Authoritarian populists — whether Recep Tayyip Erdogan in Turkey, Jair Bolsonaro in Brazil, Rodrigo Duterte in the Philippines, Vladimir Putin in Russia, Viktor Orban in Hungary, Jaroslaw Kaczynski in Poland, or al-Assad — “win by dividing the people and presenting themselves as the savior of the good and ordinary citizens against the undeserving agents of subversion and ‘cultural pollution,’” explained Stanford’s Larry Diamond, author of “Ill Winds: Saving Democracy From Russian Rage, Chinese Ambition, and American Complacency.”
In the face of such a threat, the left needs to be smart. Stop calling for “defunding the police” and then saying that “defunding” doesn’t mean disbanding. If it doesn’t mean that then say what it means: “reform.” Defunding the police, calling police officers “pigs,” taking over whole neighborhoods with barricades — these are terrible messages, not to mention strategies, easily exploitable by Trump.
The scene that The Times’s Mike Baker described from Portland in the early hours of Tuesday — Day 54 of the protests there — is not good: “Some leaders in the Black community, grateful for a reckoning on race, worry that what should be a moment for racial justice could be squandered by violence. Businesses supportive of reforms have been left demoralized by the mayhem the protests have brought. … On Tuesday morning, police said another jewelry store had been looted. As federal agents appeared to try detaining one person, others in the crowd rushed to free the person.”
A new Washington Post-ABC News poll, according to The Post, found that a “majority of Americans support the Black Lives Matter movement and a record 69 percent say Black people and other minorities are not treated as equal to white people in the criminal justice system. But the public generally opposes calls to shift some police funding to social services or remove statues of Confederate generals or presidents who enslaved people.”
All of this street violence and defund-the-police rhetoric plays into the only effective Trump ad that I’ve seen on television. It goes like this: A phone rings and a recording begins: “You have reached the 911 police emergency line. Due to defunding of the police department, we’re sorry but no one is here to take your call. If you’re calling to report a rape, please press 1. To report a murder, press 2. To report a home invasion, press 3. For all other crimes, leave your name and number and someone will get back to you. Our estimated wait time is currently five days. Goodbye.”
Today’s protesters need to trump Trump by taking a page from another foreign leader — a liberal — Ekrem Imamoglu, who managed to win the 2019 election to become the mayor of Istanbul, despite the illiberal Erdogan using every dirty trick possible to steal the election. Imamoglu’s campaign strategy was called “radical love.”

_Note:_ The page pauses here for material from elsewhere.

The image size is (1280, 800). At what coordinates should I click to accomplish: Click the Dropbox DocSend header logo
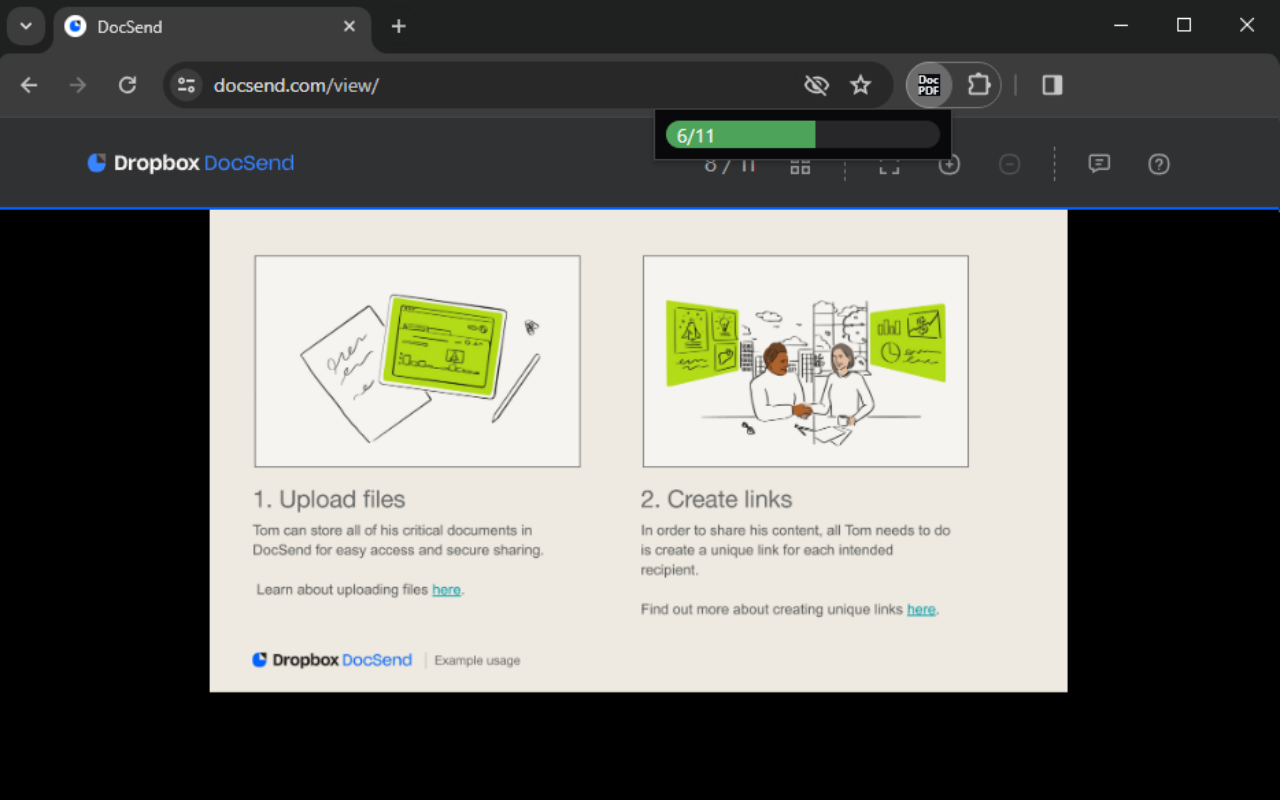[191, 163]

Radical love meant reaching out to the more traditional and religious Erdogan supporters, listening to them, showing them respect and making clear that they were not “the enemy” — that Erdogan was the enemy, because he was the enemy of unity and mutual respect, and there could be no progress without them.

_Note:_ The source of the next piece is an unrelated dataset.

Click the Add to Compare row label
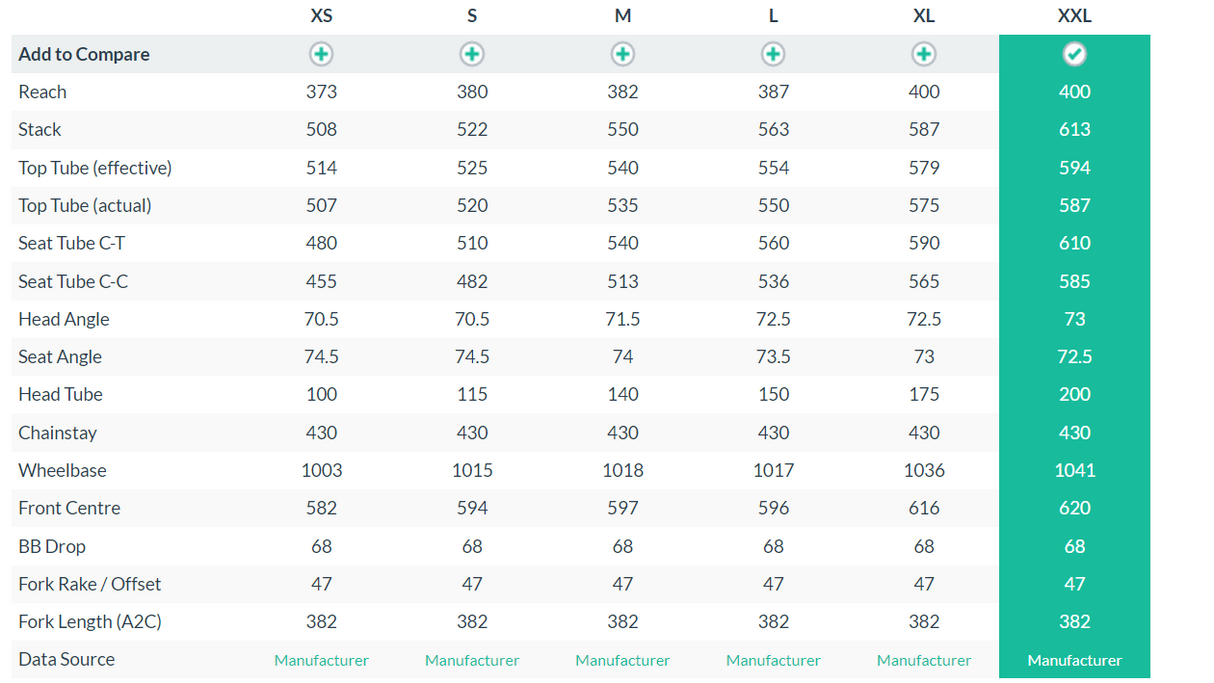1214x683 pixels. pos(84,54)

As a recent essay on Imamoglu’s strategy in The Journal of Democracy noted, he overcame Erdogan with a “message of inclusiveness, an attitude of respect toward [Erdogan] supporters, and a focus on bread-and-butter issues that could unite voters across opposing political camps. On June 23, Imamoglu was again elected mayor of Istanbul, but this time with more than 54 percent of the vote — the largest mandate obtained by an Istanbul mayor since 1984 — against 45 percent for his opponent.”
Radical love. Wow. I bet that could work in America, too. It’s the perfect answer to Trump’s politics of division — and it’s the one strategy he’ll never imitate.